The segment is “wide open,” Star explained, even if clients need a thorough education. “We're only just scratching the surface. This is still not a thing yet,” he said.

It might help if you’re a household name like Uber, which works with Adomni, a firm that helps brands buy digital OOH inventory programmatically. Adomni lets media buyers reach Uber’s digital toppers as well as other OOH inventory, like New York City’s LinkNYC pillars.

Campaigns can be up and running within an hour, Jonathan Gudai, CEO of Adomni, told Marketing Brew. Its programmatic capabilities are an advantage Adomni says will help it attract dollars not earmarked for OOH budgets.

“We want to tap into the Facebook advertising and Google advertising [budgets],” Gudai said.

The #s

Gig economy: Drivers get a slice of the advertising revenue, but the inventory owners get the biggest piece of the pie.

As of last year, Uber was giving drivers $300 to install a display screen, then paying them based on how many hours they drove. Uber didn’t respond to Marketing Brew’s inquiries.

Meanwhile, in New York City, an average campaign on Uber OOH costs about $6 per CPM, and reaches 24.5 million impressions in 30 days.

  • Adway is charging $3–4 per CPM, and reaching 170,000 impressions a month per car.
  • Carvertise campaigns cost an average of $40,000 for 20 cars wrapped for three months; they’re shooting for 12 million impressions at a CPM between $2.50 and $3.50, depending on the city.

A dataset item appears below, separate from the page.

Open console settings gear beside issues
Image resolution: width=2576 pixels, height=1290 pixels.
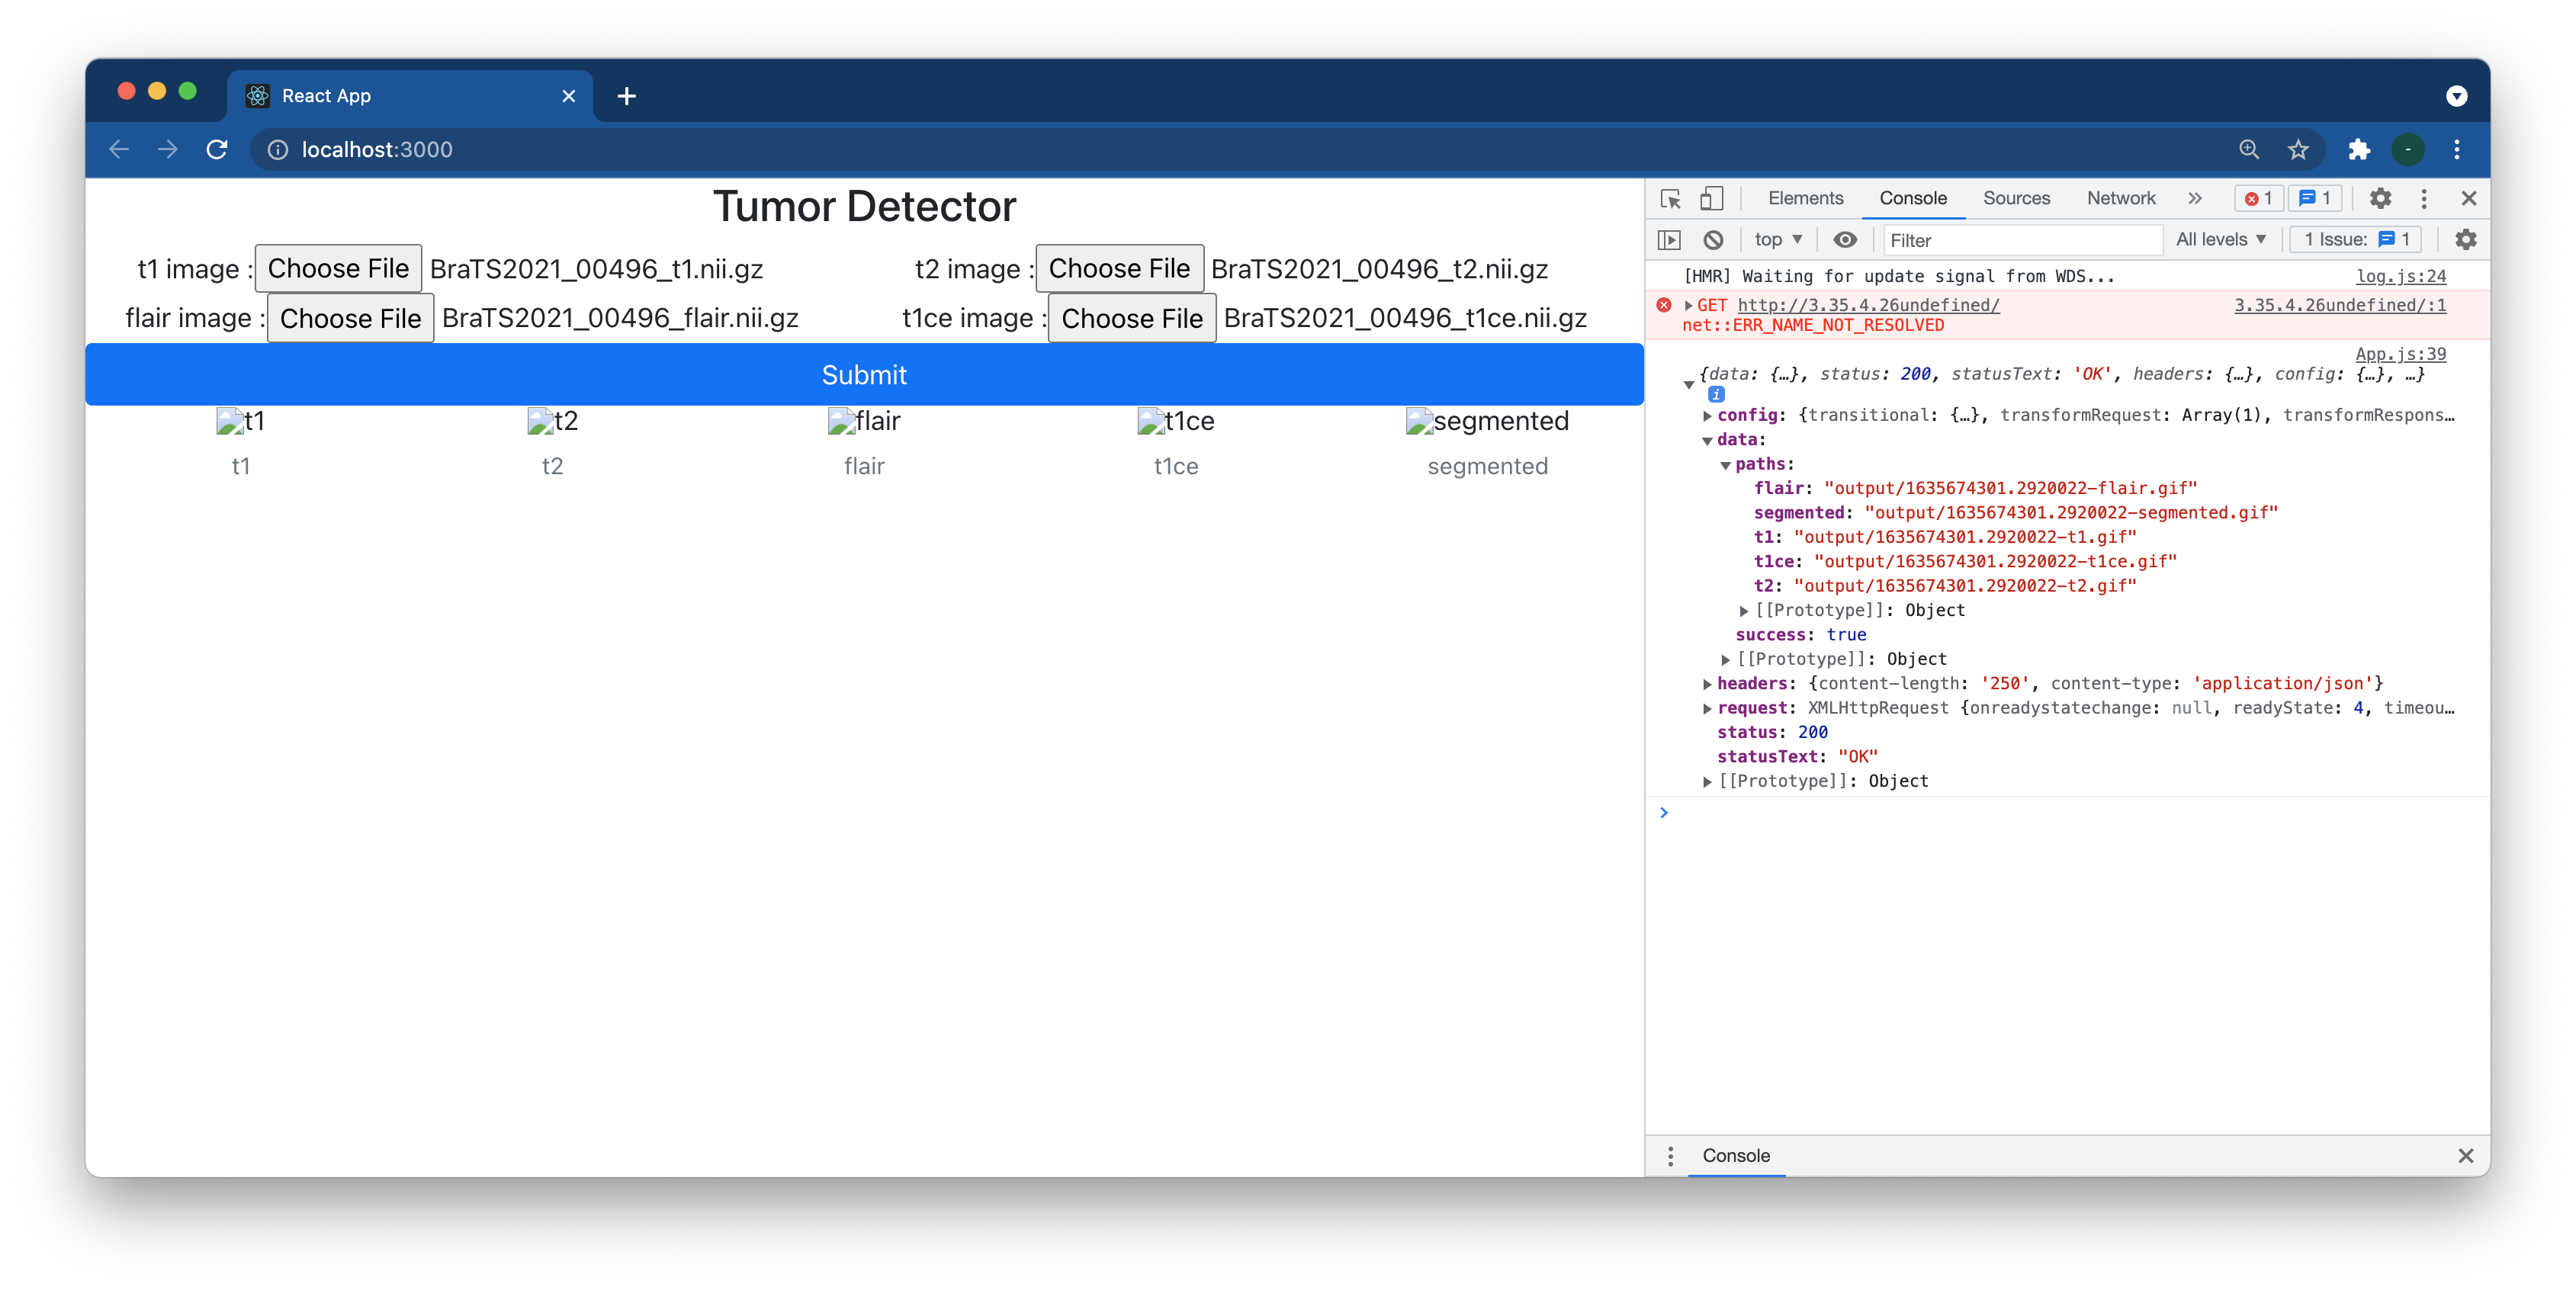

Zoom out: It remains to be seen whether everyone’s ride becomes an advertisement. But with the proliferation of delivery and ridesharing, there’s certainly room to grow. A return to normalcy might help.

“You can send people all the data you want, but until they’re stuck in traffic themselves, they’re not going to believe it,” Star said. “That has helped a ton.”